• _Material to process_:
-----

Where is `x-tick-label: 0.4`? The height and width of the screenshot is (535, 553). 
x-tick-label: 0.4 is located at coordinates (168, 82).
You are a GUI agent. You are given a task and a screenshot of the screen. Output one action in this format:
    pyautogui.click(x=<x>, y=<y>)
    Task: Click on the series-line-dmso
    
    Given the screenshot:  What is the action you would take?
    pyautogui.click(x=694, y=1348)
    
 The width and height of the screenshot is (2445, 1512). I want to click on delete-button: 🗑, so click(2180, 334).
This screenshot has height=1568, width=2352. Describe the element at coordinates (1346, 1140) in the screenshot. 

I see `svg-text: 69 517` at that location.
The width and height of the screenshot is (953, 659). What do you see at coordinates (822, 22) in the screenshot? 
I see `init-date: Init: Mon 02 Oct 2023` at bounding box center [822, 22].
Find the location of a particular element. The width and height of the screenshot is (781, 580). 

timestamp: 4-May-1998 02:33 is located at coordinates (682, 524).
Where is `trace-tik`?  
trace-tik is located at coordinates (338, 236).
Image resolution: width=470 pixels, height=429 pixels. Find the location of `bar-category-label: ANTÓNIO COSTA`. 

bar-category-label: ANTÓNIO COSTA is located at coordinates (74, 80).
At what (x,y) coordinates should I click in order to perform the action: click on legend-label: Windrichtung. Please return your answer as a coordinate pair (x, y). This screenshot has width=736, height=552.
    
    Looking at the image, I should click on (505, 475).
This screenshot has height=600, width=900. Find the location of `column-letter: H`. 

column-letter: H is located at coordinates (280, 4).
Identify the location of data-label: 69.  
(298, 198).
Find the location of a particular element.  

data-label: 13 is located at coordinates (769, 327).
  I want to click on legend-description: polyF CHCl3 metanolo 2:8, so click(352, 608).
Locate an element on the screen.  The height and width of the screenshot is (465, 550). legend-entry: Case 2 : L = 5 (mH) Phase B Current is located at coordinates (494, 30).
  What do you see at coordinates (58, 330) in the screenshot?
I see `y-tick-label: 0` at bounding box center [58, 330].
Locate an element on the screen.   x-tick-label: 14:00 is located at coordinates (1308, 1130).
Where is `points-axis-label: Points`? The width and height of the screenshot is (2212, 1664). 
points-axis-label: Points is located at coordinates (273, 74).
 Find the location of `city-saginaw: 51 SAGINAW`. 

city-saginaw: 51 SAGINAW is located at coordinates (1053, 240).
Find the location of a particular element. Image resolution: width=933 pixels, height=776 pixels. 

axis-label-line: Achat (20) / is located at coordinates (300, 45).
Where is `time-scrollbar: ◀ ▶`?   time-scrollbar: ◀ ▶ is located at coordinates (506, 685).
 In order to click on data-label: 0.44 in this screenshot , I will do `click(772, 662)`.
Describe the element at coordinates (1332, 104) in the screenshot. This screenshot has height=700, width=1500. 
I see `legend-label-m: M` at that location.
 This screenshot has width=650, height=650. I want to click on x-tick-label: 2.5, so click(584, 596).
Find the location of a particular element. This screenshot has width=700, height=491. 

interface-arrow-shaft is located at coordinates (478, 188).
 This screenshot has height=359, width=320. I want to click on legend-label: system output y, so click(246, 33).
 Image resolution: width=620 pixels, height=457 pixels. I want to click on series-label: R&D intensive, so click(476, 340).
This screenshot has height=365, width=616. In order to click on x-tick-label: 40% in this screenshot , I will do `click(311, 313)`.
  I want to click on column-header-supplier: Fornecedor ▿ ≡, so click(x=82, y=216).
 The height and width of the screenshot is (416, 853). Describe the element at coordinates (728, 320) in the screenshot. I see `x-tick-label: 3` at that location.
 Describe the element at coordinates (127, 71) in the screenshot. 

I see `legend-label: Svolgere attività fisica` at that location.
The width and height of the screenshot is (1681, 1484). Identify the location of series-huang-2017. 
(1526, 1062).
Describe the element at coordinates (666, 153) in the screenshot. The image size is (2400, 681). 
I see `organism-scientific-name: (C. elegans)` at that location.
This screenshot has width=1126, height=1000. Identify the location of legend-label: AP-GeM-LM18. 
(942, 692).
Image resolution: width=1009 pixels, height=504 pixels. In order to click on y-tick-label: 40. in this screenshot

-----

Copy out the records with each "Find the location of" swapped for "Locate", leaving everything else untouched.

• _Solution to the exercise_:
Where is `x-tick-label: 0.4`? The height and width of the screenshot is (535, 553). 
x-tick-label: 0.4 is located at coordinates (168, 82).
You are a GUI agent. You are given a task and a screenshot of the screen. Output one action in this format:
    pyautogui.click(x=<x>, y=<y>)
    Task: Click on the series-line-dmso
    
    Given the screenshot:  What is the action you would take?
    pyautogui.click(x=694, y=1348)
    
 The width and height of the screenshot is (2445, 1512). I want to click on delete-button: 🗑, so click(2180, 334).
This screenshot has height=1568, width=2352. Describe the element at coordinates (1346, 1140) in the screenshot. 

I see `svg-text: 69 517` at that location.
The width and height of the screenshot is (953, 659). What do you see at coordinates (822, 22) in the screenshot? 
I see `init-date: Init: Mon 02 Oct 2023` at bounding box center [822, 22].
Locate a particular element. The width and height of the screenshot is (781, 580). 

timestamp: 4-May-1998 02:33 is located at coordinates (682, 524).
Where is `trace-tik`?  
trace-tik is located at coordinates (338, 236).
Image resolution: width=470 pixels, height=429 pixels. Locate `bar-category-label: ANTÓNIO COSTA`. 

bar-category-label: ANTÓNIO COSTA is located at coordinates (74, 80).
At what (x,y) coordinates should I click in order to perform the action: click on legend-label: Windrichtung. Please return your answer as a coordinate pair (x, y). This screenshot has width=736, height=552.
    
    Looking at the image, I should click on (505, 475).
This screenshot has height=600, width=900. Locate `column-letter: H`. 

column-letter: H is located at coordinates (280, 4).
Identify the location of data-label: 69.  
(298, 198).
Locate a particular element.  

data-label: 13 is located at coordinates (769, 327).
  I want to click on legend-description: polyF CHCl3 metanolo 2:8, so click(352, 608).
Locate an element on the screen.  The height and width of the screenshot is (465, 550). legend-entry: Case 2 : L = 5 (mH) Phase B Current is located at coordinates (494, 30).
  What do you see at coordinates (58, 330) in the screenshot?
I see `y-tick-label: 0` at bounding box center [58, 330].
Locate an element on the screen.   x-tick-label: 14:00 is located at coordinates (1308, 1130).
Where is `points-axis-label: Points`? The width and height of the screenshot is (2212, 1664). 
points-axis-label: Points is located at coordinates (273, 74).
 Locate `city-saginaw: 51 SAGINAW`. 

city-saginaw: 51 SAGINAW is located at coordinates (1053, 240).
Locate a particular element. Image resolution: width=933 pixels, height=776 pixels. 

axis-label-line: Achat (20) / is located at coordinates (300, 45).
Where is `time-scrollbar: ◀ ▶`?   time-scrollbar: ◀ ▶ is located at coordinates (506, 685).
 In order to click on data-label: 0.44 in this screenshot , I will do `click(772, 662)`.
Describe the element at coordinates (1332, 104) in the screenshot. This screenshot has height=700, width=1500. 
I see `legend-label-m: M` at that location.
 This screenshot has width=650, height=650. I want to click on x-tick-label: 2.5, so click(584, 596).
Locate a particular element. This screenshot has width=700, height=491. 

interface-arrow-shaft is located at coordinates (478, 188).
 This screenshot has height=359, width=320. I want to click on legend-label: system output y, so click(246, 33).
 Image resolution: width=620 pixels, height=457 pixels. I want to click on series-label: R&D intensive, so click(476, 340).
This screenshot has height=365, width=616. In order to click on x-tick-label: 40% in this screenshot , I will do `click(311, 313)`.
  I want to click on column-header-supplier: Fornecedor ▿ ≡, so click(x=82, y=216).
 The height and width of the screenshot is (416, 853). Describe the element at coordinates (728, 320) in the screenshot. I see `x-tick-label: 3` at that location.
 Describe the element at coordinates (127, 71) in the screenshot. 

I see `legend-label: Svolgere attività fisica` at that location.
The width and height of the screenshot is (1681, 1484). Identify the location of series-huang-2017. 
(1526, 1062).
Describe the element at coordinates (666, 153) in the screenshot. The image size is (2400, 681). 
I see `organism-scientific-name: (C. elegans)` at that location.
This screenshot has width=1126, height=1000. Identify the location of legend-label: AP-GeM-LM18. 
(942, 692).
Image resolution: width=1009 pixels, height=504 pixels. In order to click on y-tick-label: 40. in this screenshot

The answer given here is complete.